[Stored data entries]
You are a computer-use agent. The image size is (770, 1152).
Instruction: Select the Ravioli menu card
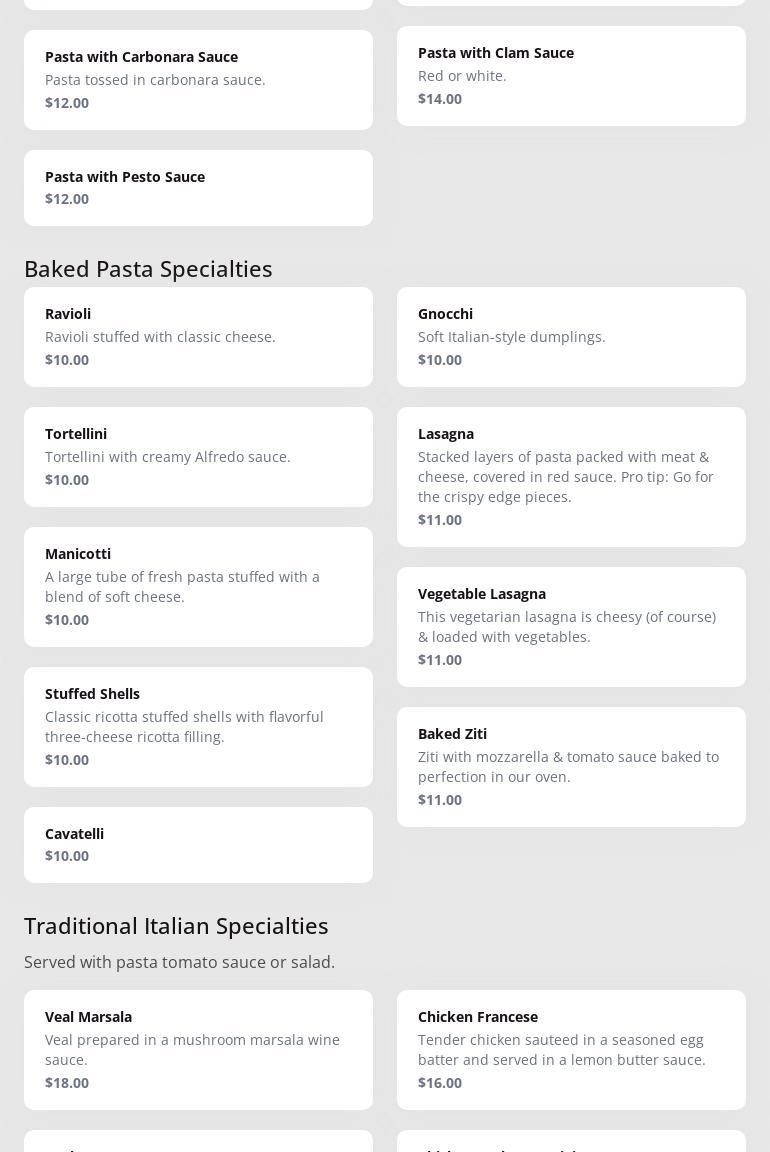pos(198,337)
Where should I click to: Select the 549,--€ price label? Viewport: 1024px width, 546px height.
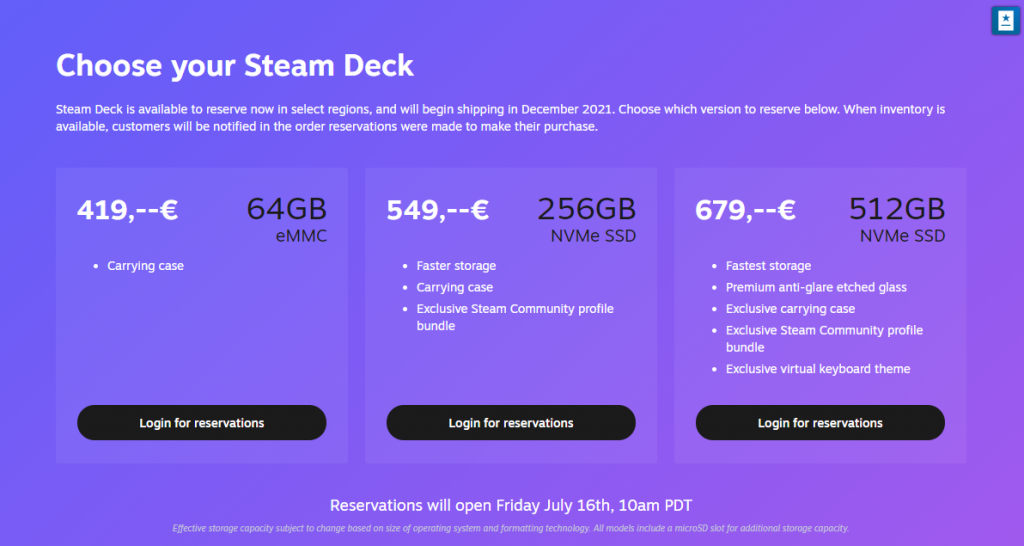pos(438,210)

*ACTIVITY*. Could you restate the entries word for word, skipping any pictures?

*EXERCISE ANSWER*.
You are a computer-use agent. The image size is (770, 1152).
Instruction: Select the Ravioli menu card
pos(198,337)
Where should I click to: Select the 549,--€ price label? Viewport: 1024px width, 546px height.
pos(438,210)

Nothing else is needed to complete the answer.